In [1]:
import pandas as pd
import numpy as np

# Import the tables

This csv is a pull of all the flights (date with arrival/departure airport)

In [2]:
flights = pd.read_csv('../../data/raw/date_origin_dest.csv')

# Create a column with the day/month/year of the flight
flights['Flight Weekday'] = pd.DatetimeIndex(flights['fl_date']).weekday   #0: Monday, 1:Tuesday, etc.
flights['Flight Day'] = pd.DatetimeIndex(flights['fl_date']).day
flights['Flight Month'] = pd.DatetimeIndex(flights['fl_date']).month
flights['Flight Year'] = pd.DatetimeIndex(flights['fl_date']).year
flights = flights.drop(labels = 'fl_date', axis = 1)

# Rename the origin and arrival columns of flights
flights = flights.rename(columns = {'origin': 'Origin Airport (IATA Code)', 'dest': 'Destination Airport (IATA Code)'})

In [3]:
flights.shape

(15927485, 6)

What do we do with this? We count how many times an airport is an arrival/departure per day.

This will allow us to assess the busyness of every airport

Let's bring the provided 2020 data from the flights_test as well. We have it, let's use it

In [4]:
flights_test = pd.read_csv('../../data/raw/Cleaned-flights_test.csv')

flights_test = flights_test[['Flight Year', 'Flight Month', 'Flight Day', 'Flight Weekday', 'Origin Airport (IATA Code)','Destination Airport (IATA Code)']]

Let's merge both:

In [5]:
flights = pd.concat([flights, flights_test], ignore_index=True)

# Get a count of flights per airport and year, month, day

In [6]:
# Let's create a new dataframe with the counts
flights_count_orig = flights.groupby(['Flight Year', 'Flight Month', 'Flight Day', 'Origin Airport (IATA Code)']).count().reset_index()

# same for the destination
flights_count_dest = flights.groupby(['Flight Year', 'Flight Month', 'Flight Day', 'Destination Airport (IATA Code)']).count().reset_index()


In [7]:
# Let's rename the columns to make it easier to merge
flights_count_orig = flights_count_orig.rename(columns = {'Origin Airport (IATA Code)': 'Airport (IATA Code)', 'Destination Airport (IATA Code)': 'Flights Count'})
flights_count_dest = flights_count_dest.rename(columns = {'Destination Airport (IATA Code)': 'Airport (IATA Code)', 'Origin Airport (IATA Code)': 'Flights Count'})

In [8]:
# And now we can merge
flights_count = pd.concat([flights_count_orig, flights_count_dest], ignore_index=True)

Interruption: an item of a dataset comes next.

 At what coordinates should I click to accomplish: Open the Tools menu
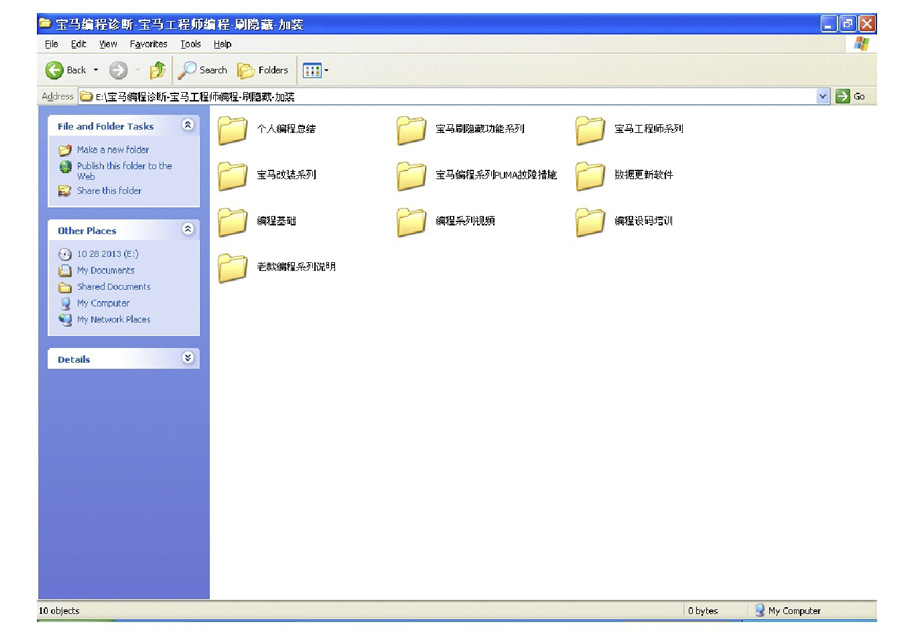point(190,44)
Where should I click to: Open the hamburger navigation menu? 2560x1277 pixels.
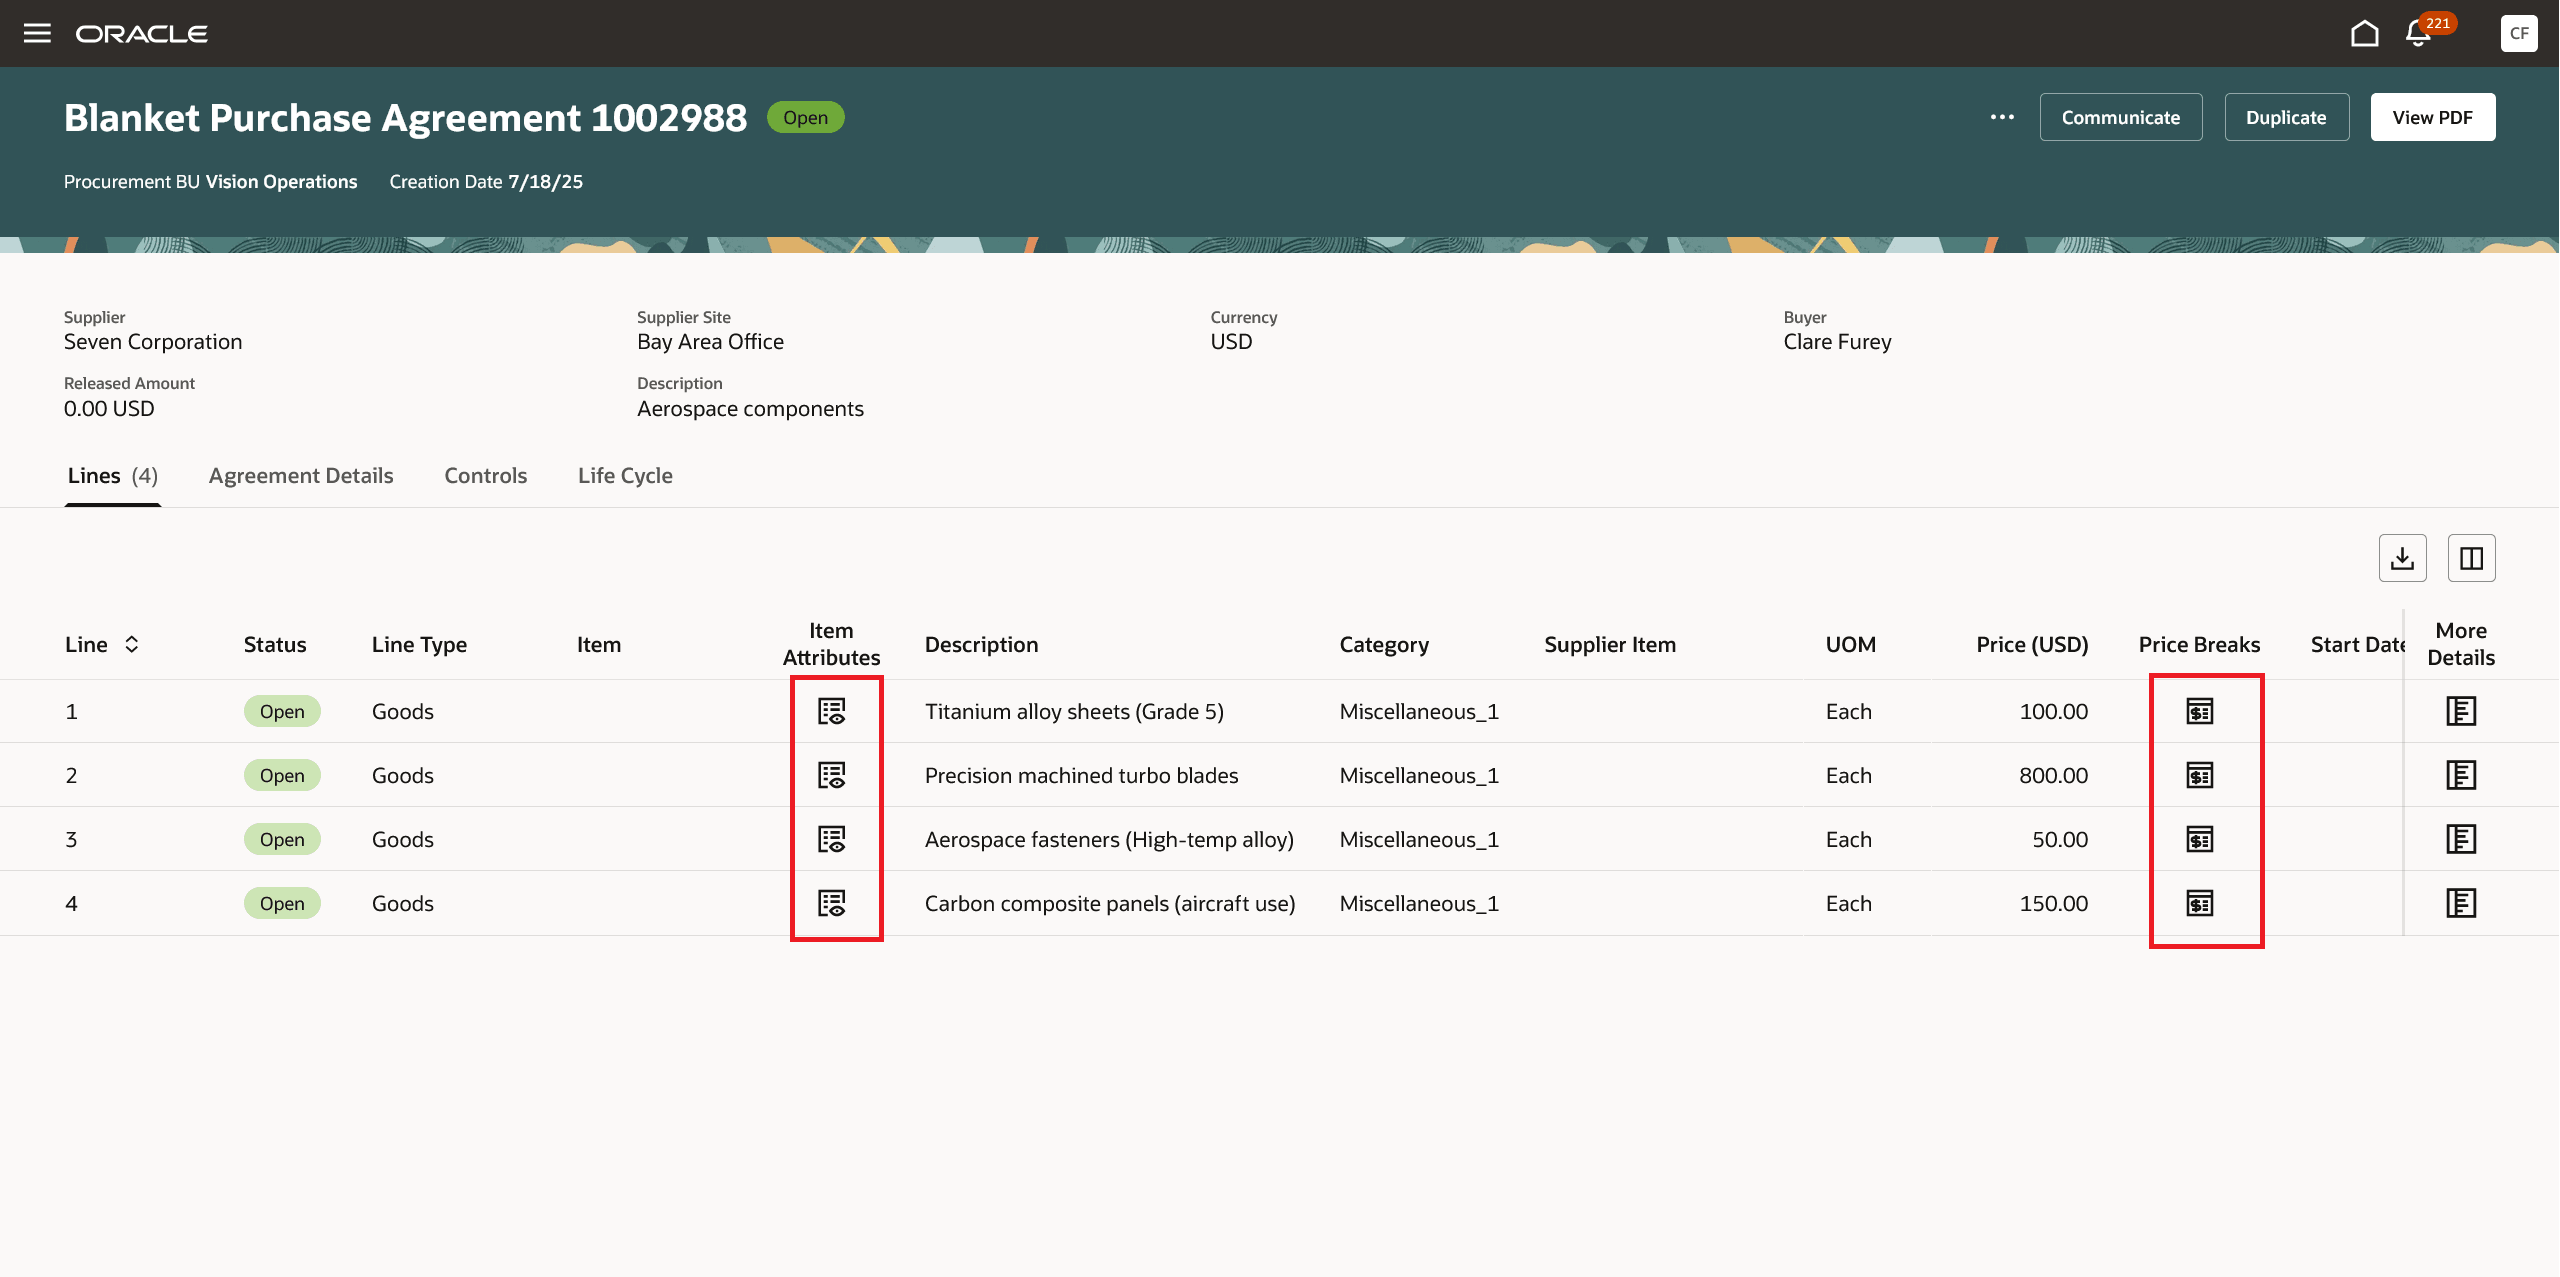pyautogui.click(x=37, y=33)
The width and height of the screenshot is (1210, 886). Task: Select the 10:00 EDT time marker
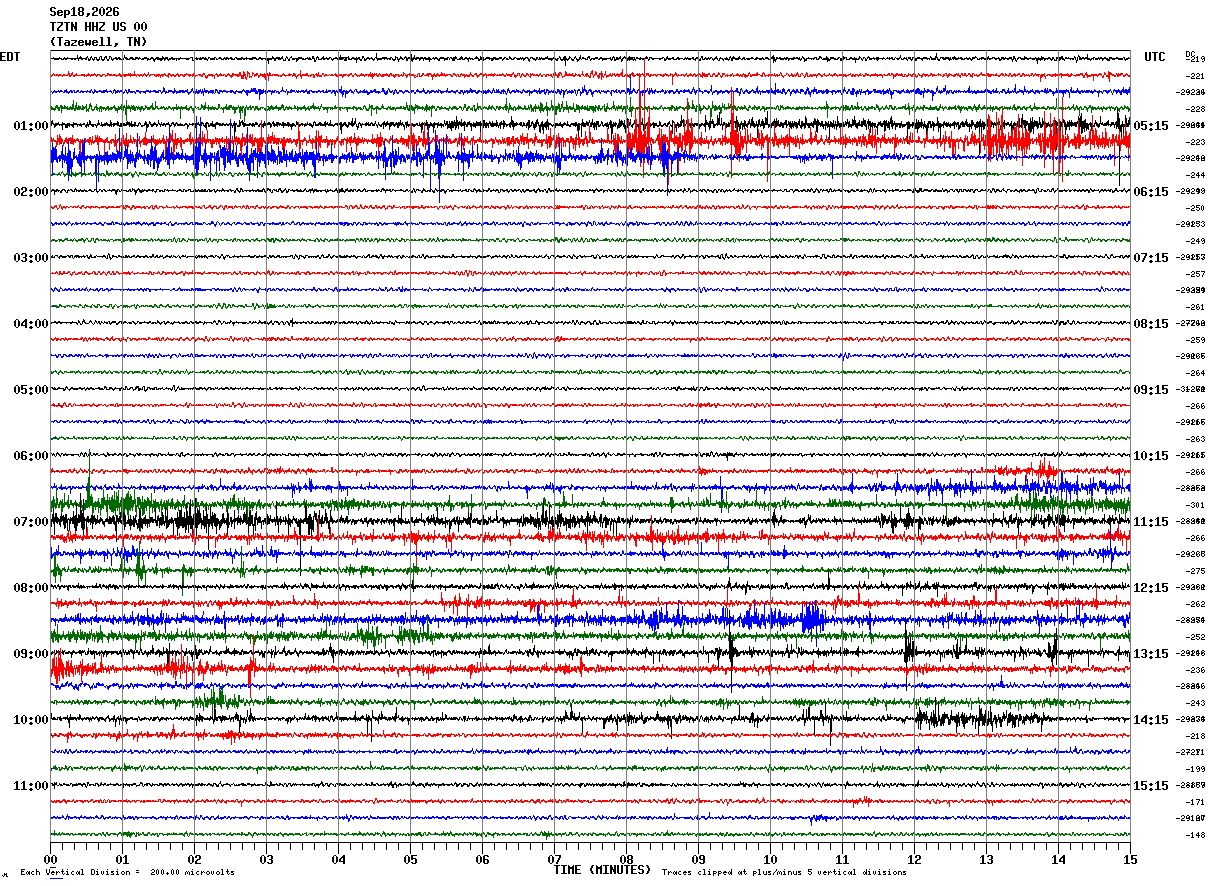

del flights_count['Flight Weekday']

# For some reason the merging doesn't work well.. Have to run this to merge them correctly
flights_count = flights_count.groupby(['Flight Year', 'Flight Month', 'Flight Day', 'Airport (IATA Code)']).sum().reset_index()

# Create the busyness score

To get this score, we'll compare the amount of flights the airport has that day compared to its daily average

## Get the daily average

In [9]:
# Let's count how many days we have in the dataset

# VERY unproductive, but let's re-create a date column to with the year, month and day
flights_count['date'] = flights_count['Flight Year'].astype(str) + '-' + flights_count['Flight Month'].astype(str) + '-' + flights_count['Flight Day'].astype(str)

# now let's count how many unique dates we have
flights_count['date'].nunique()


761

In [11]:
#Counting total flights per airport
flights_per_airport = flights_count.groupby(['Airport (IATA Code)']).sum().reset_index()

# Removing as not needed:
flights_per_airport = flights_per_airport.drop(labels = ['Flight Year', 'Flight Month', 'Flight Day'], axis = 1)

# Let's create a new column with the average flights per day, dividing flights count by the number of days we have: 761
flights_per_airport['Average Flights Per Day'] = flights_per_airport['Flights Count'] / 761
flights_per_airport = flights_per_airport.drop(labels = 'Flights Count', axis = 1)

## Add daily average to flights_count and calculate busyness score

In [12]:
flights_count = pd.merge(flights_count, flights_per_airport, on = 'Airport (IATA Code)', how = 'left')
flights_count['Busyness Score'] = flights_count['Flights Count'] / flights_count['Average Flights Per Day']

In [14]:
flights_count.describe()

Unnamed: 0,Flight Year,Flight Month,Flight Day,Flights Count,Average Flights Per Day,Busyness Score
count,269819.0,269819.0,269819.0,269819.0,269819.0,269819.0
mean,2018.567036,6.324847,15.737009,122.956804,122.819091,1.066115
std,0.572136,3.537505,8.801901,288.34622,286.414244,1.228215
min,2018.0,1.0,1.0,1.0,0.005256,0.022427
25%,2018.0,3.0,8.0,6.0,6.023653,0.91148
50%,2019.0,6.0,16.0,22.0,22.415243,1.018623
75%,2019.0,9.0,23.0,80.0,81.617608,1.113643
max,2020.0,12.0,31.0,2533.0,2159.176084,380.5


What a beautiful busyness score! And our mean is right on 1, which makes sense

# Create an ID column to easily add data as enrichment

In [15]:
# let's take the date field since we no longer need it.

flights_count['date'] = flights_count['date'] + '-' + flights_count['Airport (IATA Code)']
flights_count = flights_count.rename(columns = {'date': 'ID'})

# Export to CSV

In [16]:
flights_count.to_csv('../../data/processed/flights_enrichment_busyness_score.csv', index = False)